Health Reform in Massachusetts

Mitt Romney’s defense of the Massachusetts health care reforms was politically self-serving. It was also true.

Despite all of the bashing by conservative commentators and politicians — and the predictions of doom for national health care reform — the program he signed into law as governor has been a success. The real lesson from Massachusetts is that health care reform can work, and the national law should work as well or even better.

Like the federal reform law, Massachusetts’s plan required people to buy insurance and employers to offer it or pay a fee. It expanded Medicaid for the poor and set up insurance exchanges where people could buy individual policies, with subsidies for those with modest incomes.

Since reform was enacted, the state has achieved its goal of providing near-universal coverage: 98 percent of all residents were insured last year. That has come with minimal fiscal strain. The Massachusetts Taxpayers Foundation, a nonpartisan fiscal monitoring group, estimated that the reforms cost the state $350 million in fiscal year 2010, a little more than 1 percent of the state budget.

Other significant accomplishments:

The percentage of employers offering insurance has increased, probably because more workers are demanding coverage and businesses are required to offer it.

The state has used managed-care plans to hold down the costs of subsidies: per capita payments for low-income enrollees rose an average of 5 percent a year over the first four years, well below recent 7 percent annual increases in per capita health care spending in Massachusetts. The payments are unlikely to rise at all in the current year, in large part because of a competitive bidding process and pressure from the officials supervising it.

The average premiums paid by individuals who purchase unsubsidized insurance have dropped substantially, 20 percent to 40 percent by some estimates, mostly because reform has brought in younger and healthier people to offset the cost of covering the older and sicker.

Residents of Massachusetts have clearly chosen to tune out the national chatter and look at their own experience. Most polls show that the state reforms are strongly supported by the public, business leaders and doctors, often by 60 percent or more.

There are still real problems that need to be solved. Small businesses are complaining that their premiums are rising faster than before, although how much of that is because of the reform law is not clear.

Insuring more people was expected to reduce the use of emergency rooms for routine care but has not done so to any significant degree. There is no evidence to support critics’ claims that the addition of 400,000 people to the insurance rolls is the cause of long waits to see a doctor.

What reform has not done is slow the rise in health care costs. Massachusetts put off addressing that until it had achieved universal coverage. No one should minimize the challenge, but serious efforts are now being weighed.

Gov. Deval Patrick has submitted a bill to the Legislature that would enhance the state’s powers to reject premium increases, allow the state to limit what hospitals and other providers can be paid by insurers, and promote alternatives to costly fee-for-service medicine. The governor’s goal is to make efficient integrated care organizations the predominant health care provider by 2015.

The national reform law has provisions designed to reduce spending in Medicare and Medicaid and, through force of example, the rest of the health care system. Those efforts will barely get started by the time Massachusetts hopes to have transformed its entire system. Washington and other states will need to keep a close watch.

● **EXPLORE THE MATERIAL**:
A - Can you retype the piece on health reform in Massachusetts, starting at "Residents of Massachusetts" and ending at "percent or more."?
B - Could you turn the paragraph of the piece on health reform in Massachusetts that begins "Gov. Deval Patrick has submitted" into a short list of its main points?

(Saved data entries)
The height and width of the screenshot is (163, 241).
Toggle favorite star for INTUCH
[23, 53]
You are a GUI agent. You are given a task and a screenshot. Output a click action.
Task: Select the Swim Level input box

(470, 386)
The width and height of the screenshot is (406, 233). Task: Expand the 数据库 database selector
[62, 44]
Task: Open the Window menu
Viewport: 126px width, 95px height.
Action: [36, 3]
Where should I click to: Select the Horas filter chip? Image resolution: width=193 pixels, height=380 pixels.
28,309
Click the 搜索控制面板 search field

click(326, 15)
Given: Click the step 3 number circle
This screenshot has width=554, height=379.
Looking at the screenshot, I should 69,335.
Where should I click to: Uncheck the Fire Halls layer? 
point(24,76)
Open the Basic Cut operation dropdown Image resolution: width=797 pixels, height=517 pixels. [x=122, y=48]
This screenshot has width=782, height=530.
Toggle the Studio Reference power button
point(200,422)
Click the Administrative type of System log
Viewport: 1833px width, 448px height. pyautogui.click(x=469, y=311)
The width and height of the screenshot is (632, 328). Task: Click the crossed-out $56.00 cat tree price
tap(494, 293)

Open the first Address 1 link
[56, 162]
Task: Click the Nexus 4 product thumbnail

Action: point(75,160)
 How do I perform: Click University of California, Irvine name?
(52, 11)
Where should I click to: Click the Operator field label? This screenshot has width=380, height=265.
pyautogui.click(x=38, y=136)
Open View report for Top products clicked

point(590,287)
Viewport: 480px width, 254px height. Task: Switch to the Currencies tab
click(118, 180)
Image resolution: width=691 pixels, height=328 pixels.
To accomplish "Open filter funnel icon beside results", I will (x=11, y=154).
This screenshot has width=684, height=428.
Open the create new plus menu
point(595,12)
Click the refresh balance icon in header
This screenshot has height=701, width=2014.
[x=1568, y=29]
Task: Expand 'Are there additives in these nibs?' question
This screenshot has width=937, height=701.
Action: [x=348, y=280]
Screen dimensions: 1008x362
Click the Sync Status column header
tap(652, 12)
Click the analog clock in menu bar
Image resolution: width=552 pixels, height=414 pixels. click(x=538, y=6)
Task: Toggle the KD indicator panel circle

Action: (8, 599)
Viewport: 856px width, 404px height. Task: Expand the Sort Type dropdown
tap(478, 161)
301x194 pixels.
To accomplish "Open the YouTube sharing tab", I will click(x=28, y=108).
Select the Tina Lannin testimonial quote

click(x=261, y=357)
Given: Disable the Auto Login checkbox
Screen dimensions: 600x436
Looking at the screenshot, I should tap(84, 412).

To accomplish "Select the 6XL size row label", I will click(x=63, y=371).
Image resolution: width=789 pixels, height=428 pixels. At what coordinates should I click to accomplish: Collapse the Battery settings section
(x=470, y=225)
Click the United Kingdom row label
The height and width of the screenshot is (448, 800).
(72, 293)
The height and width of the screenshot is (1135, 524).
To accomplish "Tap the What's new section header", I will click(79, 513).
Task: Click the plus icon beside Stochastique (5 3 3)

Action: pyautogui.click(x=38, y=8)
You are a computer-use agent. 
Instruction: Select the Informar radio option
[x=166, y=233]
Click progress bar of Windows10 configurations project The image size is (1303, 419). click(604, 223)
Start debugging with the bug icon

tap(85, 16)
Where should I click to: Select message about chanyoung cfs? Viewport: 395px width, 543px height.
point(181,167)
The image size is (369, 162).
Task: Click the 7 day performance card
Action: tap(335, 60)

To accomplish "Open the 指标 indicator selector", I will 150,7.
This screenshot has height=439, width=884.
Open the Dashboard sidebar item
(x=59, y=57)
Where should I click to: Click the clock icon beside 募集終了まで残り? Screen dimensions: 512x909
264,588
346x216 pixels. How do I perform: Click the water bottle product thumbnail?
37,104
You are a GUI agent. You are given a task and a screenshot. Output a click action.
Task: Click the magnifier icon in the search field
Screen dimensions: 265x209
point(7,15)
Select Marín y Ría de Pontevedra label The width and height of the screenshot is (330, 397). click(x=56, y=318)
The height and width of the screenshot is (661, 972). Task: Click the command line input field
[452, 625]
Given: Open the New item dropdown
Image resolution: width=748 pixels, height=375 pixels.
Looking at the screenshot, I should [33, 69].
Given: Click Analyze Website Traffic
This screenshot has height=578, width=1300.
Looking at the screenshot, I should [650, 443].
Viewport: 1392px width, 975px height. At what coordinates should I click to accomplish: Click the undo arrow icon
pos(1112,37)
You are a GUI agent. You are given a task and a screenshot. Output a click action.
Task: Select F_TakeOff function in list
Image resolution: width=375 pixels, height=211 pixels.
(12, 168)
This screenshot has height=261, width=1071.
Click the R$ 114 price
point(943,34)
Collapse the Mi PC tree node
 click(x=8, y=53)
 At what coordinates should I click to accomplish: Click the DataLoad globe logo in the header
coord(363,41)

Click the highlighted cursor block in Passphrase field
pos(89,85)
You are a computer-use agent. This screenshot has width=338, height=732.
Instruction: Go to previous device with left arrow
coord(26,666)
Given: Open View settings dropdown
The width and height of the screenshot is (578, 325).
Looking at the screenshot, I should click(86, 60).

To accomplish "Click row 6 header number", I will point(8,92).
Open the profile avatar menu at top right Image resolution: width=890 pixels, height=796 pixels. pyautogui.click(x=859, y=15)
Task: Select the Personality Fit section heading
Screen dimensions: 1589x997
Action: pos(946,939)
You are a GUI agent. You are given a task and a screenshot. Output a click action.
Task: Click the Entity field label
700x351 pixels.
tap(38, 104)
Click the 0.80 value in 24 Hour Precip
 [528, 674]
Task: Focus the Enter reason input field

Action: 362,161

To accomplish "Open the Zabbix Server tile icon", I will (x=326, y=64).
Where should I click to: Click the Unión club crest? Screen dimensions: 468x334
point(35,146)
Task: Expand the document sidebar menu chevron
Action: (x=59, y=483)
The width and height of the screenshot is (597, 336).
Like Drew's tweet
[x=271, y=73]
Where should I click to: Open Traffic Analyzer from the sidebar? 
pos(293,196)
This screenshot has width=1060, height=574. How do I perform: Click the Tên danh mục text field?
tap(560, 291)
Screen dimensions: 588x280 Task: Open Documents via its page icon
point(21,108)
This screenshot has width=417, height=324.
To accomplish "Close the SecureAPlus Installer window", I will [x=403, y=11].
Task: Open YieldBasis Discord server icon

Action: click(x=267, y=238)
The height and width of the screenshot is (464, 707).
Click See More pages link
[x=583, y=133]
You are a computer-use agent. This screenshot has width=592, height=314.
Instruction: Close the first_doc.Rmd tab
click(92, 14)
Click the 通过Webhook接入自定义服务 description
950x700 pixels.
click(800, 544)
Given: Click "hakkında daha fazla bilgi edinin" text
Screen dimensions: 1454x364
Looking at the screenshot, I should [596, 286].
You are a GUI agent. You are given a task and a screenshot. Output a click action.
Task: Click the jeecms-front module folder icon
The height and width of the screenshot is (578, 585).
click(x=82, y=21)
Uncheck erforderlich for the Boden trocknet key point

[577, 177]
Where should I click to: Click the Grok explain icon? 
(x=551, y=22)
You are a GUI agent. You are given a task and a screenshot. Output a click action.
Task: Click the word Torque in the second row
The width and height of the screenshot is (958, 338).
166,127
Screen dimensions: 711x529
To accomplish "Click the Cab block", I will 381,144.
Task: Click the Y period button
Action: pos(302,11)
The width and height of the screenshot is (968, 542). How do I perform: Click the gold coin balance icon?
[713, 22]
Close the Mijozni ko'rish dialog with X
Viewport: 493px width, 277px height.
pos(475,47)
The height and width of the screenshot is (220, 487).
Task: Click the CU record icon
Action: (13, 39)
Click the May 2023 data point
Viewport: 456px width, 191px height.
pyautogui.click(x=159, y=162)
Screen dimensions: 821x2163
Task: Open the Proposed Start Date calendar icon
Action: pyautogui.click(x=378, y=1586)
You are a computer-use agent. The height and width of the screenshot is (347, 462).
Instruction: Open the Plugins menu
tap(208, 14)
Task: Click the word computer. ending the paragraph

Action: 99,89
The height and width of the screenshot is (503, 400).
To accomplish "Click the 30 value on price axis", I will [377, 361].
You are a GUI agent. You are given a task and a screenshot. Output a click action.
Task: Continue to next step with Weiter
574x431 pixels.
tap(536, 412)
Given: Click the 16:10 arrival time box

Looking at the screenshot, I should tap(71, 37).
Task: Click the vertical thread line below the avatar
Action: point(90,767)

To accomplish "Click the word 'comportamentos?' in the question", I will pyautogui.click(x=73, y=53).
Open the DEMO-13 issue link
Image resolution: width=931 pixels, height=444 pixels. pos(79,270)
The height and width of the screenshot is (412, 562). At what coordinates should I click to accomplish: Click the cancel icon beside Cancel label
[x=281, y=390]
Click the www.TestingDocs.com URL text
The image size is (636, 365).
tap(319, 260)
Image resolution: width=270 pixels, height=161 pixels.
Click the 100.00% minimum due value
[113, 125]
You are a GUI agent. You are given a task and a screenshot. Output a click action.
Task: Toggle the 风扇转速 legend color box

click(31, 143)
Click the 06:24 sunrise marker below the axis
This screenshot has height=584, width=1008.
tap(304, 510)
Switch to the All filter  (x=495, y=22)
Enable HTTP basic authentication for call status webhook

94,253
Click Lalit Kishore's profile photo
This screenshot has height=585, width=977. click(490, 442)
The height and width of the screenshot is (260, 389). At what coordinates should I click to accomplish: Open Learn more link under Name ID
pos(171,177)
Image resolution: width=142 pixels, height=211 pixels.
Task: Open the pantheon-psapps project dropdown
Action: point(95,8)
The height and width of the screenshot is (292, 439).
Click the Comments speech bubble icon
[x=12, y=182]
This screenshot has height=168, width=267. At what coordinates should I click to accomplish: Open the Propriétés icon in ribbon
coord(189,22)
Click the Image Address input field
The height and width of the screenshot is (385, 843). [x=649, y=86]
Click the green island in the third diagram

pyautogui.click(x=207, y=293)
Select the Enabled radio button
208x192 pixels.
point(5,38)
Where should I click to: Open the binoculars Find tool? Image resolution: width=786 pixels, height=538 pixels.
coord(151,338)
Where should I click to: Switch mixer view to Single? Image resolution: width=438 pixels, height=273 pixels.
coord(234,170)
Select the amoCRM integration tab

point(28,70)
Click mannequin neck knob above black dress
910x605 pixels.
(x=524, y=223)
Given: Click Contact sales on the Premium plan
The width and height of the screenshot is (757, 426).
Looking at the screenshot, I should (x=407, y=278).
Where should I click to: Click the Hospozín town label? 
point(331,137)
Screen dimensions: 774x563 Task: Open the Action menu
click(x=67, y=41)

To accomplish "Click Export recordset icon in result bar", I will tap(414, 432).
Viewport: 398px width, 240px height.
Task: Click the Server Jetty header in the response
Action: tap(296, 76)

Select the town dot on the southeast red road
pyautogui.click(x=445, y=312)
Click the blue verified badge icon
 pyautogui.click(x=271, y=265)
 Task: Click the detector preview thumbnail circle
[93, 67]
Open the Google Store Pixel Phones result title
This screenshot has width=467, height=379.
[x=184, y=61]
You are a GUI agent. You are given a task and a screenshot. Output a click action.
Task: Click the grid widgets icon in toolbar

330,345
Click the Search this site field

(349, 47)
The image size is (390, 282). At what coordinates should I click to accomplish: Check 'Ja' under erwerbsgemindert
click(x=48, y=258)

● **RESPONSES BY TASK**:
A -
Residents of Massachusetts have clearly chosen to tune out the national chatter and look at their own experience. Most polls show that the state reforms are strongly supported by the public, business leaders and doctors, often by 60 percent or more.

B -
- Gov. Deval Patrick has submitted a bill to the Legislature.
- The bill would strengthen the state's power to reject premium increases.
- It would let the state limit what insurers can pay hospitals and other providers.
- It would promote alternatives to costly fee-for-service medicine.
- The governor's goal is for efficient integrated care organizations to be the predominant health care provider by 2015.